• Excerpt:
What are the benefits of intermittent fasting?
We’ve talked about weight loss, but there’s actually a whole host of benefits that can come from intermittent fasting.
“It can reduce the risk of most major chronic diseases such as type 2 diabetes, heart disease and possibly some cancers as well as neurodegenerative diseases like Alzheimer’s and Parkinson’s disease,” says Jaime. “Fasting may also help reduce inflammation, improve gut health, cognition, memory and depression.”
What are the drawbacks of intermittent fasting?
If you’re used to eating whenever you want, the transition to intermittent fasting can be tough. “Some people report that while they’re fasting, particularly initially, that they may experience headaches, lightheadedness, low energy and difficulty concentrating,” says Jaime.
How can you ease headaches when intermittent fasting?
If you do experience headaches from intermittent fasting, Jaime says it’s commonly “due to cutting out that morning coffee, so it’s ok to have a black tea or coffee if you miss the caffeine.”

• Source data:
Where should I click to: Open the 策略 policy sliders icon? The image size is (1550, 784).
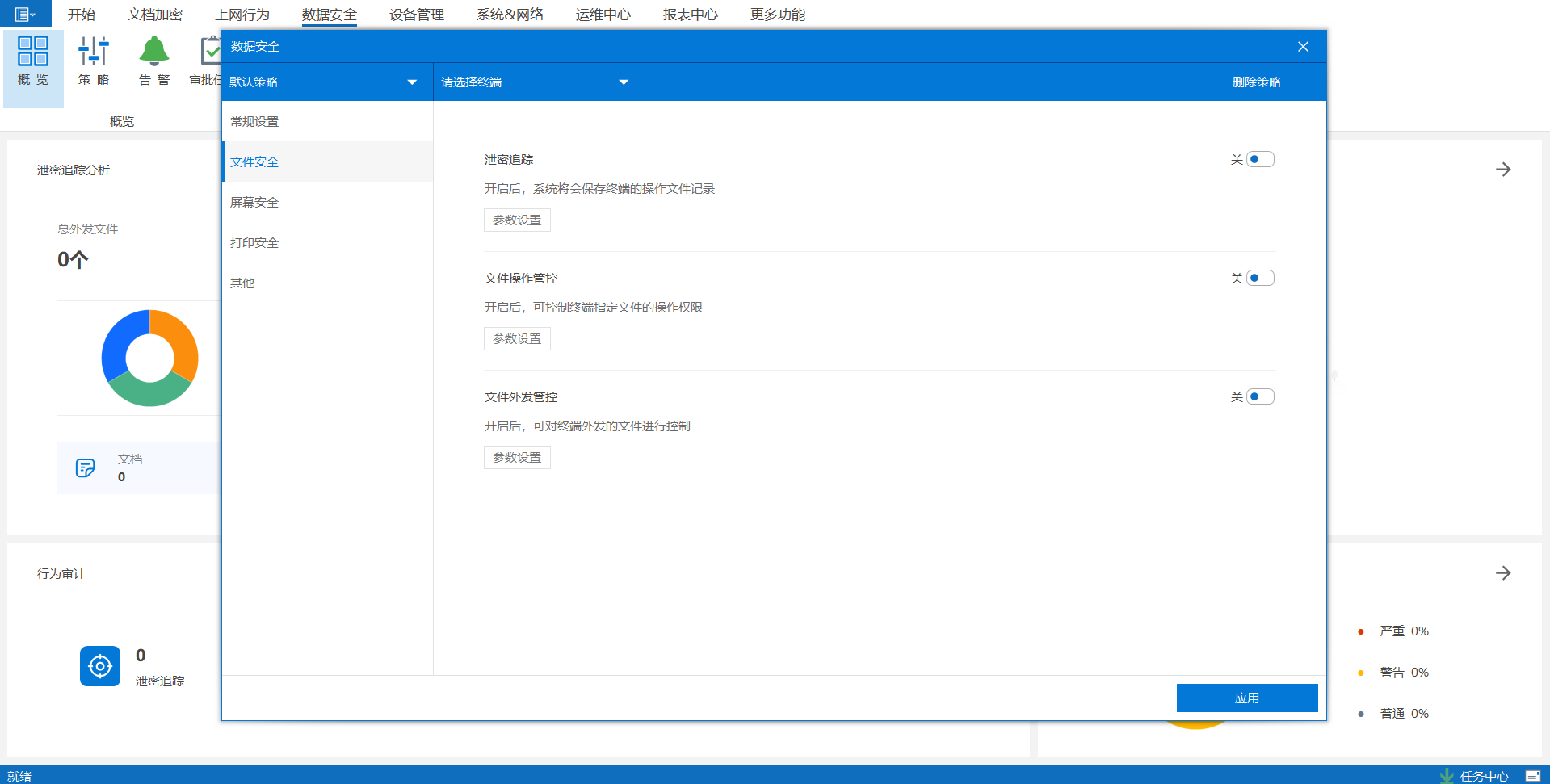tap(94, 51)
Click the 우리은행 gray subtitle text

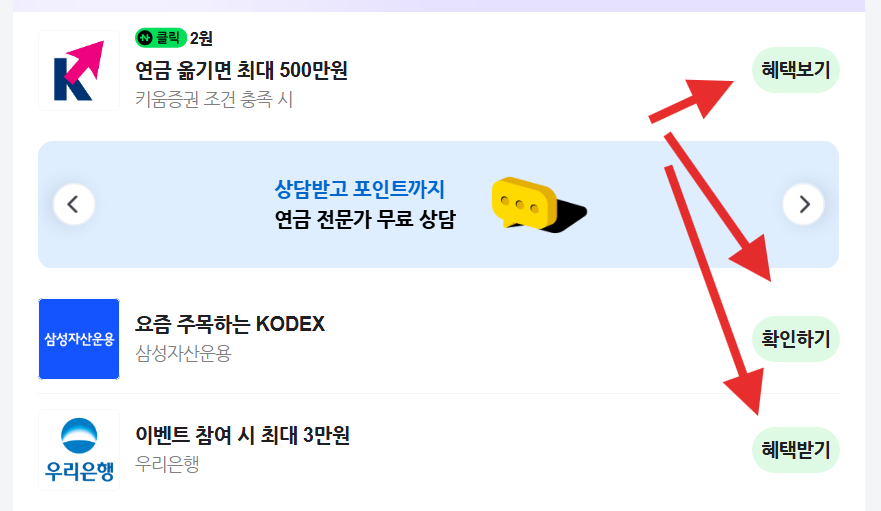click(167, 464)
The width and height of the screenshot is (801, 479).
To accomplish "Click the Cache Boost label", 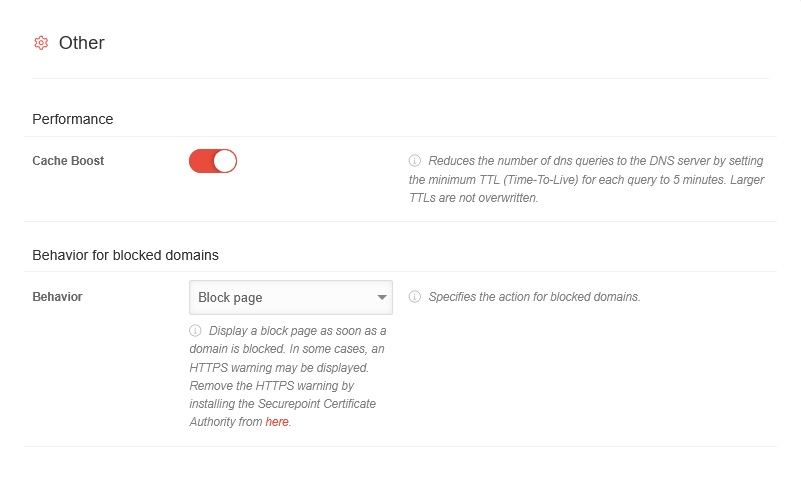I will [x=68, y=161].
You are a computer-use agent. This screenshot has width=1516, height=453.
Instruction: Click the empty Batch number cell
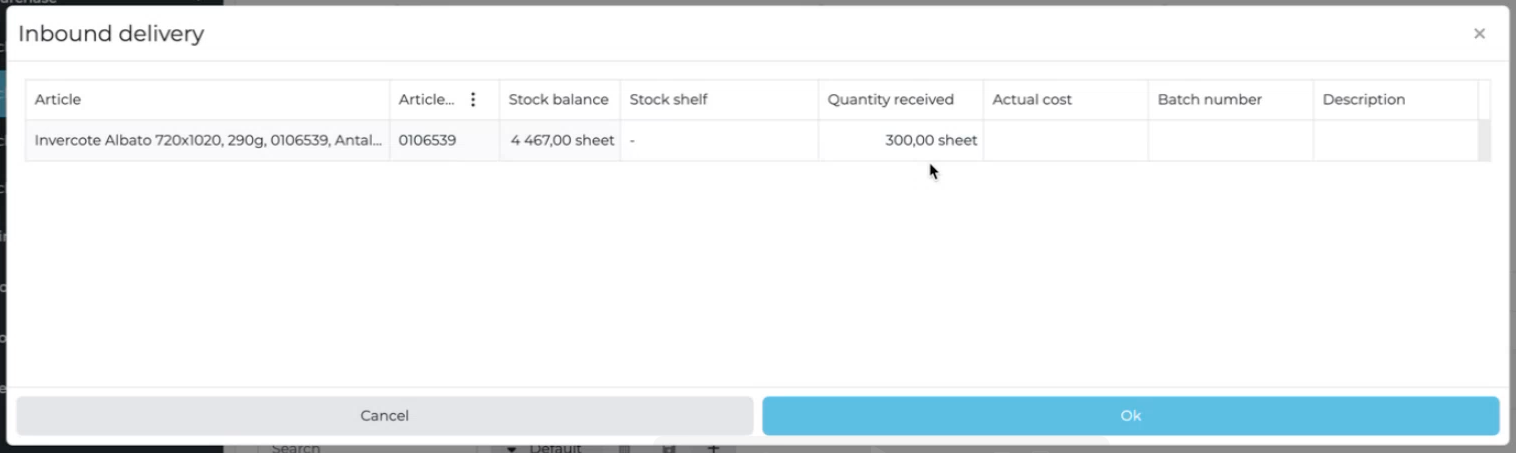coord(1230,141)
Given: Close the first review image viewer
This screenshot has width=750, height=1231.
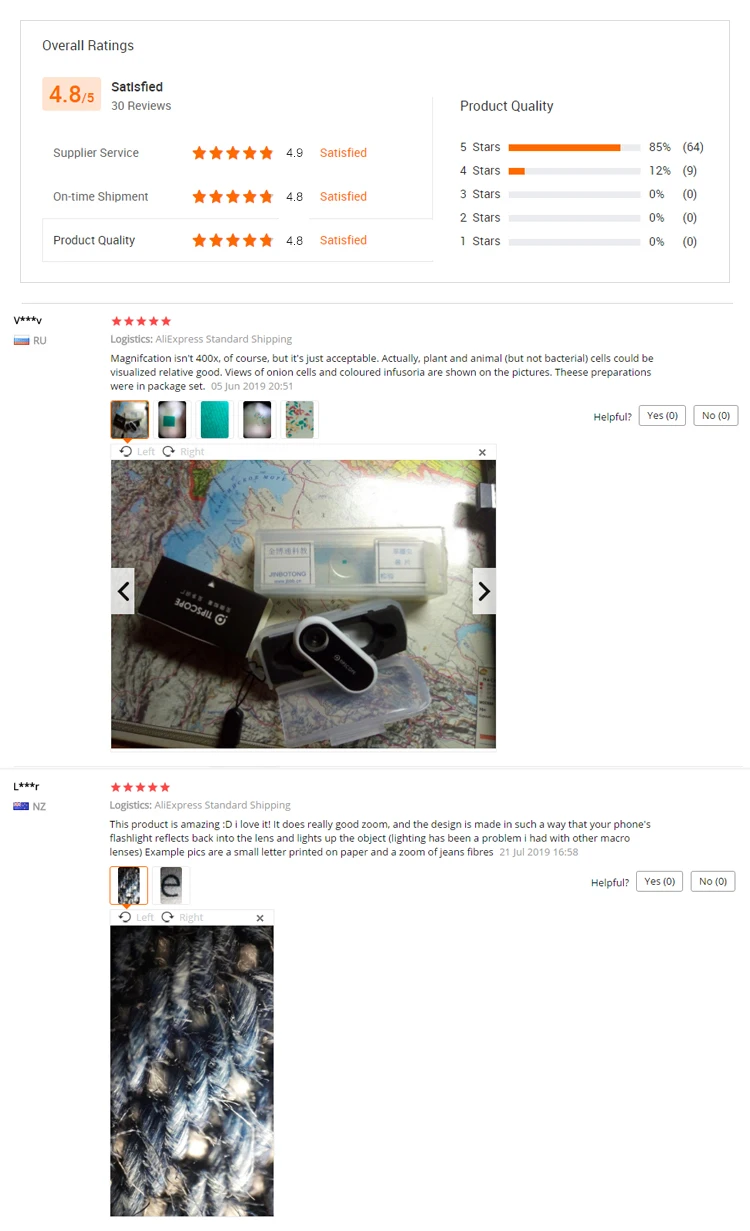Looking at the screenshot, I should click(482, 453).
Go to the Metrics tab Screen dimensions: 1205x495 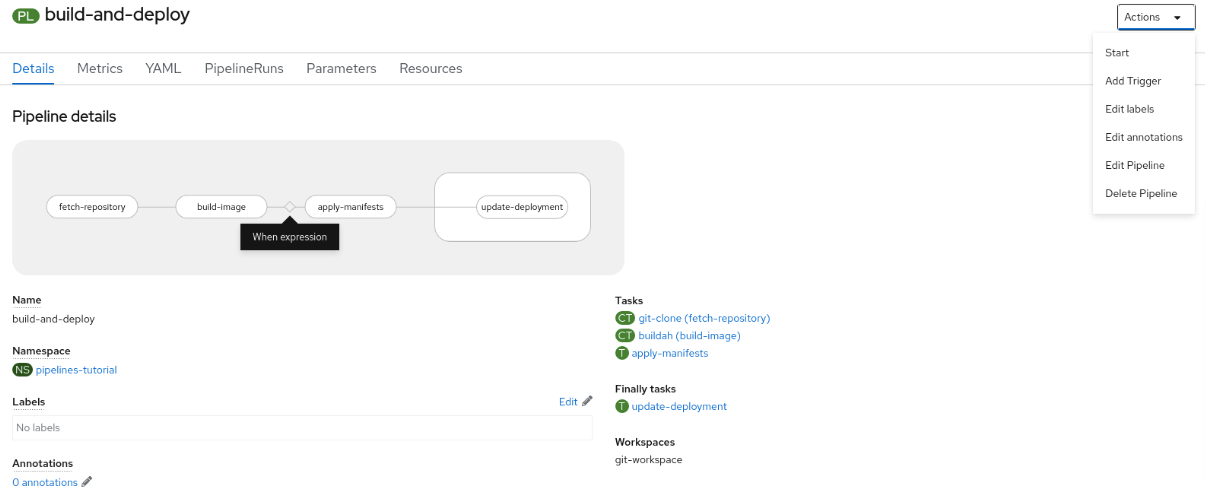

• Brief A: According to the intermittent fasting excerpt, what problems do some people report while fasting? List each one.
• Brief B: Pick up the intermittent fasting excerpt after its final sentence and keep writing.
These lines have nothing to do with the intermittent fasting excerpt.

• Result A: Headaches, lightheadedness, low energy and difficulty concentrating.

• Result B:
“It’s also really important to keep fluids up and drink plenty of water to make sure you’re not dehydrated. Headaches may also be due to low blood sugar levels and although it’s uncomfortable, it usually disappears after a few weeks of fasting,” she says.
Can you take supplements while fasting?
Most of us wouldn’t think twice about it, but you should definitely check the labels on your supplement bottles if you plan on fasting.
“To stay in a ‘fasting mode’ you need to avoid anything that will trigger an insulin response so any supplements that contain carbohydrates or sugars, fats or proteins such as protein powders need to be avoided,” says Jaime. “Many vitamin and mineral supplements also need to be taken with food for either better absorption or to prevent it from upsetting your stomach, so it’s best to check the supplement instructions before taking whilst fasting.”
Is there anything you can eat or drink during the fasting period?
Don’t worry, it’s not completely cold turkey and provisions are allowed during the fasting period (phew).
“When you’re fasting, you can have drinks that have no calories so water, unflavoured sparkling water, unsweetened herbal tea and black tea and coffee,” says Jaime.
Do I have to fast on the weekends too?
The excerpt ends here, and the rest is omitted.